* [PROBLEM TO WORK ON] Replace "CYCLISME section" with "CYCLISME tab" in the data, starting at the line that contains "At what coordinates should I click to accomplish: Open" and ending after the line that contains "click(134, 90)". Write out those lines again with everything else unchanged.

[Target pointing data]
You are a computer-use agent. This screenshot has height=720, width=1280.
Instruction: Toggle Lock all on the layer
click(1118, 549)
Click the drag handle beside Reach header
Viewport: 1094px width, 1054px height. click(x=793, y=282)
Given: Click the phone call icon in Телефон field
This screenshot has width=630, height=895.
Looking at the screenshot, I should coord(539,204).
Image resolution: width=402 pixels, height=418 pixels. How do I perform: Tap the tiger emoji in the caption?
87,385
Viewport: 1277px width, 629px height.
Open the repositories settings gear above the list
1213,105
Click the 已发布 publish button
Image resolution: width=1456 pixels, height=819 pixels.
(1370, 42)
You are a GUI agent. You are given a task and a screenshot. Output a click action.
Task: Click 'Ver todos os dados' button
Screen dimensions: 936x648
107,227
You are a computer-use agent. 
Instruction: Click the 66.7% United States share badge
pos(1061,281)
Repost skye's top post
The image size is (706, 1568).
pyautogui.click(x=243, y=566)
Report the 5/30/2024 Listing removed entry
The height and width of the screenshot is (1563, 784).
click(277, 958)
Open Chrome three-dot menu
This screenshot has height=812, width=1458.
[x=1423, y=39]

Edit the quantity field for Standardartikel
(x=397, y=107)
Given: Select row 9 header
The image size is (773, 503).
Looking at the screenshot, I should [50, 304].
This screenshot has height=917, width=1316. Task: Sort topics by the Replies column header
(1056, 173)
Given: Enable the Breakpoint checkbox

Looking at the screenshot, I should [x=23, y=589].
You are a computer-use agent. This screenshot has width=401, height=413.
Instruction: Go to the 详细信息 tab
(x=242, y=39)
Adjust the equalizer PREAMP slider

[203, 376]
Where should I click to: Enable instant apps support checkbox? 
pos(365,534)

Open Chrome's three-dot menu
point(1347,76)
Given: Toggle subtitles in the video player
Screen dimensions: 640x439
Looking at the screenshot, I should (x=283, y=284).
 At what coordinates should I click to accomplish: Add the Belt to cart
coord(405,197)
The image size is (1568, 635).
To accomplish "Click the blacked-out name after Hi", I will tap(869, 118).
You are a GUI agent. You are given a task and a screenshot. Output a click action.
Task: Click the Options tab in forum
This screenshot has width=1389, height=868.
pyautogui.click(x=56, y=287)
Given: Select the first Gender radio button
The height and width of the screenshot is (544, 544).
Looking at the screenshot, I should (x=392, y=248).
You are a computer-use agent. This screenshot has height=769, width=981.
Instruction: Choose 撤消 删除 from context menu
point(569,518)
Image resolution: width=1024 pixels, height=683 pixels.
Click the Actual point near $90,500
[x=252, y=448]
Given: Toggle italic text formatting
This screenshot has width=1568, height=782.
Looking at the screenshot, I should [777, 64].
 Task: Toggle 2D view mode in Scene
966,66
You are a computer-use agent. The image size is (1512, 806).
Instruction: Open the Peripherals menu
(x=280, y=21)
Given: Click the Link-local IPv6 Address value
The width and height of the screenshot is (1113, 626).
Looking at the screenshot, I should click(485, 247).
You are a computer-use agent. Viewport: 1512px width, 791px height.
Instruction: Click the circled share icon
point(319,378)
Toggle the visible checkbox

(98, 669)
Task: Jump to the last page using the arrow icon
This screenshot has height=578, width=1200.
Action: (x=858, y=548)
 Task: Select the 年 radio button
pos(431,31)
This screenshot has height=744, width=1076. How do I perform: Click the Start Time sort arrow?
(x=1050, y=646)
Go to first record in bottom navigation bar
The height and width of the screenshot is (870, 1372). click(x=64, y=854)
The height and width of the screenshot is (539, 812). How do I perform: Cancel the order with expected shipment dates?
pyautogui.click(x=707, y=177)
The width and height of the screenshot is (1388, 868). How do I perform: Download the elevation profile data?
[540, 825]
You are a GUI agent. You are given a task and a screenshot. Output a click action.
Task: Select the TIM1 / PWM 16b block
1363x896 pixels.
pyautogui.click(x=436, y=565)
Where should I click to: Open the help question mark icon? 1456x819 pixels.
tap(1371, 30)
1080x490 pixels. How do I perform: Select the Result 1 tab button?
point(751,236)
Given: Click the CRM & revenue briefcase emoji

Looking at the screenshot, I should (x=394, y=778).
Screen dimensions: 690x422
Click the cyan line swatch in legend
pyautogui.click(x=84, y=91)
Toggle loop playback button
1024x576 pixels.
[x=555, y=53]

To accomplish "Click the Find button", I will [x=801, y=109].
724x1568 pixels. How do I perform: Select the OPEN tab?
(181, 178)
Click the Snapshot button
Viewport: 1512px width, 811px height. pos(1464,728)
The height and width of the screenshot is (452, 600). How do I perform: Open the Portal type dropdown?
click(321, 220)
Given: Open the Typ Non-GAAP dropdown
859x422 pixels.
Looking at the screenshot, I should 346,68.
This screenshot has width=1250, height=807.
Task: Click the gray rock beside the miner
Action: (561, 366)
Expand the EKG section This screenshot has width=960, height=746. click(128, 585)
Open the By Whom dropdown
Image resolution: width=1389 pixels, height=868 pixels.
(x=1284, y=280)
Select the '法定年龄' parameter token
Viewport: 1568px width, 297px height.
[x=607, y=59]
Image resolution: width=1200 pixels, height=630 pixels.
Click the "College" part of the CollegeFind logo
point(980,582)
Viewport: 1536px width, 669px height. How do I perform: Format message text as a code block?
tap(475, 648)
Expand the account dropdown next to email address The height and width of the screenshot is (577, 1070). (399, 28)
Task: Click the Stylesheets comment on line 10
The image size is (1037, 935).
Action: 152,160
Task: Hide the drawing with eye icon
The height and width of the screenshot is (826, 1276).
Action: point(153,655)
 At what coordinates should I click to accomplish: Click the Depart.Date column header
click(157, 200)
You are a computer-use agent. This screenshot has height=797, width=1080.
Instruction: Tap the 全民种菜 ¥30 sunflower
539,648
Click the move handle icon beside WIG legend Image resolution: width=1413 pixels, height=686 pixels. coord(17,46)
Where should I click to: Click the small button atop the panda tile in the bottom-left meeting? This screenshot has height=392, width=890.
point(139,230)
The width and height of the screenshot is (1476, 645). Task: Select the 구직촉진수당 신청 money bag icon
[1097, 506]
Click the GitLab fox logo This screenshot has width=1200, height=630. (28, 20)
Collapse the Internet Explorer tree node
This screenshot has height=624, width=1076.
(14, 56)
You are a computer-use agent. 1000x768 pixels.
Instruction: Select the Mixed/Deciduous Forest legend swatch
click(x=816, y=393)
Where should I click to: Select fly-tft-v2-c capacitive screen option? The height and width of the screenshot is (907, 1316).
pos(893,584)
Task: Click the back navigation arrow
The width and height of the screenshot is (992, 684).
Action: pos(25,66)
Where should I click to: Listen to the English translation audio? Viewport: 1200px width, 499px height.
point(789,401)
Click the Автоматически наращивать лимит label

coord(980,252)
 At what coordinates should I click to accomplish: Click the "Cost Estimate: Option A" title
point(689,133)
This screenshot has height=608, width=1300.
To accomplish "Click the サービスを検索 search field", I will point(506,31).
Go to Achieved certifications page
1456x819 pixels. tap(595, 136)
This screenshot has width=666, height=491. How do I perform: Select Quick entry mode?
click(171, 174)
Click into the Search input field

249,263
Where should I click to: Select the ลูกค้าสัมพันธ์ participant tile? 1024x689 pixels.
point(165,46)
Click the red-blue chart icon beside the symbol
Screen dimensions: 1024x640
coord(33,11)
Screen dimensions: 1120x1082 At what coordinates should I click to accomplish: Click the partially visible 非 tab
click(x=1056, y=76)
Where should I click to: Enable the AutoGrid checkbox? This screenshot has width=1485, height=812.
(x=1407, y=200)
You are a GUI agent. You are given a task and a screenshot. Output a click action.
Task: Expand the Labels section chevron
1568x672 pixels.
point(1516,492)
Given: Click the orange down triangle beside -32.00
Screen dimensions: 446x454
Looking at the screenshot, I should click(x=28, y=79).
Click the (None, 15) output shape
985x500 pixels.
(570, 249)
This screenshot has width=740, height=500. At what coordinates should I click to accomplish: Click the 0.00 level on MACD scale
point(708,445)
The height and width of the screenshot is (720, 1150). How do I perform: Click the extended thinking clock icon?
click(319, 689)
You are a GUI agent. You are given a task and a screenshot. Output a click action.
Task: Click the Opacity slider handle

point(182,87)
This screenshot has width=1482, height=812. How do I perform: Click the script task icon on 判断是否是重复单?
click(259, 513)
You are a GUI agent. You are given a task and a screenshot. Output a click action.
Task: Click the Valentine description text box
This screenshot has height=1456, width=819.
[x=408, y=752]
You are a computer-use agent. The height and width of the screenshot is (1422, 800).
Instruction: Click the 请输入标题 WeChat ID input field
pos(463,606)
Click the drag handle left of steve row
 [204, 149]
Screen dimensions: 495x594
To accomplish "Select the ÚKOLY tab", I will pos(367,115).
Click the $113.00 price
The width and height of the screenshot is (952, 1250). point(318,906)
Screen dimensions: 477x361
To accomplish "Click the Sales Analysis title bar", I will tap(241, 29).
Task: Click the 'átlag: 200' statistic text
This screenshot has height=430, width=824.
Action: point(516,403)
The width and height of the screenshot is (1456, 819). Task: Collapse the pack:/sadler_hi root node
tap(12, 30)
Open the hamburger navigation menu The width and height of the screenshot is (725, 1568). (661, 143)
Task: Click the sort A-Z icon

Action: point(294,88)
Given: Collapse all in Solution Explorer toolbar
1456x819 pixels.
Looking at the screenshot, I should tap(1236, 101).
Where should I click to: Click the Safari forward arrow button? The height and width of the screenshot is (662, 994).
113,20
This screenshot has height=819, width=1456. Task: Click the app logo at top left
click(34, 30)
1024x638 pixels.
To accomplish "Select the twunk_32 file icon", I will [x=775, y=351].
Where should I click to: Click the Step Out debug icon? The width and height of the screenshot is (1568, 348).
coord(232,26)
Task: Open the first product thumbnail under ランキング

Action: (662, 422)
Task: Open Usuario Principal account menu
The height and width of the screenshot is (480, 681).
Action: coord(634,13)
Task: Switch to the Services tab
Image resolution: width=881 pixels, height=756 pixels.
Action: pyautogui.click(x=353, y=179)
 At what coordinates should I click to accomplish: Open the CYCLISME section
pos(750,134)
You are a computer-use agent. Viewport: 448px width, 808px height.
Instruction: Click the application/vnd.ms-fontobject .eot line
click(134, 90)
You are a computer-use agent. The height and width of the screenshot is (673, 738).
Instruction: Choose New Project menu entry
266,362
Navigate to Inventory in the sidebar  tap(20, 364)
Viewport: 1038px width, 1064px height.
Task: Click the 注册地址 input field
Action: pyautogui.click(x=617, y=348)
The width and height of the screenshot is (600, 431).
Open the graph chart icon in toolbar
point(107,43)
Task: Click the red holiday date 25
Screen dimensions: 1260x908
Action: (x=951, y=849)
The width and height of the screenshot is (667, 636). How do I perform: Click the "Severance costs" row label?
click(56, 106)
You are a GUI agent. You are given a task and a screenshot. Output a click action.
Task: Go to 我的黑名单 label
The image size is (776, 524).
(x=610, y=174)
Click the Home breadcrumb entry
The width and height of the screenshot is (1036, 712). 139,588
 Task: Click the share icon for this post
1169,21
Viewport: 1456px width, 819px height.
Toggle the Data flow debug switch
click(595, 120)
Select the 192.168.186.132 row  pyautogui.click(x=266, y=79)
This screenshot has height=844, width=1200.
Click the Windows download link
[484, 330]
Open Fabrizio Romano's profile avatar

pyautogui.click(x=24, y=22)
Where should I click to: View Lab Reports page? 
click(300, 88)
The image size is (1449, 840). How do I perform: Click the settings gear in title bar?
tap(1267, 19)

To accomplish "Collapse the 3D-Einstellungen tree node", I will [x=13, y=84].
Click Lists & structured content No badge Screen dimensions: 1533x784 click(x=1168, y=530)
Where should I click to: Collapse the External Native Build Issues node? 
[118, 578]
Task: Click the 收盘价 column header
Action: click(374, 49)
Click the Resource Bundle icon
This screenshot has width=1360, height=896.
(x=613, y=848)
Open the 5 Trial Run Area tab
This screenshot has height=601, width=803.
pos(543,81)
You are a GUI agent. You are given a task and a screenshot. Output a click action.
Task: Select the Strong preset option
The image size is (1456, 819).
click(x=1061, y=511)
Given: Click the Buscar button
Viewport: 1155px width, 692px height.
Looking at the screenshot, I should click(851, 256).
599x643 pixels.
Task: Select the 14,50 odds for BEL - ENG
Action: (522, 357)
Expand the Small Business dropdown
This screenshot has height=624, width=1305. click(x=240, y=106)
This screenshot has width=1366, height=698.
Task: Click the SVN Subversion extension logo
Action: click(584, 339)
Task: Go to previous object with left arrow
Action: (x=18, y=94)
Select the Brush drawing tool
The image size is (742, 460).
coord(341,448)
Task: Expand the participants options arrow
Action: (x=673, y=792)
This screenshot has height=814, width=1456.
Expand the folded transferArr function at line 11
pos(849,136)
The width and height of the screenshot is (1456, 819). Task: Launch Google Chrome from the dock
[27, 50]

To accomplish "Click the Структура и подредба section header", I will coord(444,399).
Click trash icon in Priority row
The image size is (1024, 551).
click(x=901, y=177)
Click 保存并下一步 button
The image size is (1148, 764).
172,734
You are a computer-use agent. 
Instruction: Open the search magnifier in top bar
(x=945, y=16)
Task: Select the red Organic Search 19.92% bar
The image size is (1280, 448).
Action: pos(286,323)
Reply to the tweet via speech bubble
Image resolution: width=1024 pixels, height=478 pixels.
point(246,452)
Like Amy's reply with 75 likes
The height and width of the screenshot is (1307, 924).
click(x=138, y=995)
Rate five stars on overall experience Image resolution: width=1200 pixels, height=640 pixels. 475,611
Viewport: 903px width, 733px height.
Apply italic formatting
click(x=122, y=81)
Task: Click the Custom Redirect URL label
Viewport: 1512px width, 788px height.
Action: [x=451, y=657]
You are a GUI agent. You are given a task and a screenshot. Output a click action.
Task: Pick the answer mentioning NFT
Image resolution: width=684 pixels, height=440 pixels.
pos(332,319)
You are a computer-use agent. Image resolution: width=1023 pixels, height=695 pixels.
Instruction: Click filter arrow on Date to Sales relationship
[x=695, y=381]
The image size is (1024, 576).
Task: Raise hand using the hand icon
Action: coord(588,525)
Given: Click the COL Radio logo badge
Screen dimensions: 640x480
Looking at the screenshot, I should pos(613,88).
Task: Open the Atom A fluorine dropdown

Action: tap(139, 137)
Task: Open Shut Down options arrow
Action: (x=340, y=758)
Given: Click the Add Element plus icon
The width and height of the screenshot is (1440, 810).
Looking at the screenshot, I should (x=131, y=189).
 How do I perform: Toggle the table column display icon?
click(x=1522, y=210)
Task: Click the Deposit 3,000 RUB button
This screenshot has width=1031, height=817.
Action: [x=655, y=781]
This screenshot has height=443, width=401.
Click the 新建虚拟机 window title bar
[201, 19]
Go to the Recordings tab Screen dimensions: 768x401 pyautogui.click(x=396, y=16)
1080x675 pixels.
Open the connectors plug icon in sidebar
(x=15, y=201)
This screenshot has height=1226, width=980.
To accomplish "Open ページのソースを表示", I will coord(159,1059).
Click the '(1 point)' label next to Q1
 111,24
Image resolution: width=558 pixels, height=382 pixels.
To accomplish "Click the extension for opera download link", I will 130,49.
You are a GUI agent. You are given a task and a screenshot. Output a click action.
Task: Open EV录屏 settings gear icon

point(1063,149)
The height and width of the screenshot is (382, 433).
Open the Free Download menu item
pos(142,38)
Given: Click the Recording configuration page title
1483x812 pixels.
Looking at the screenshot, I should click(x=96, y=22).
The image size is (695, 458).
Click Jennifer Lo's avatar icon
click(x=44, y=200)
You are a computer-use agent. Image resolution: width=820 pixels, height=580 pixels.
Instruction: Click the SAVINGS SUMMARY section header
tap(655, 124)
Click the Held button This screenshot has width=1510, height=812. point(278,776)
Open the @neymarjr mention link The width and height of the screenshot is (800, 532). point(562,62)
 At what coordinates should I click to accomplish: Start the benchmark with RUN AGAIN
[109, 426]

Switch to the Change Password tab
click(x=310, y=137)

* [SOLUTION TO THIS TASK]
 At what coordinates should I click to accomplish: Open the CYCLISME tab
pos(750,134)
You are a computer-use agent. Viewport: 448px width, 808px height.
Instruction: Click the application/vnd.ms-fontobject .eot line
click(134, 90)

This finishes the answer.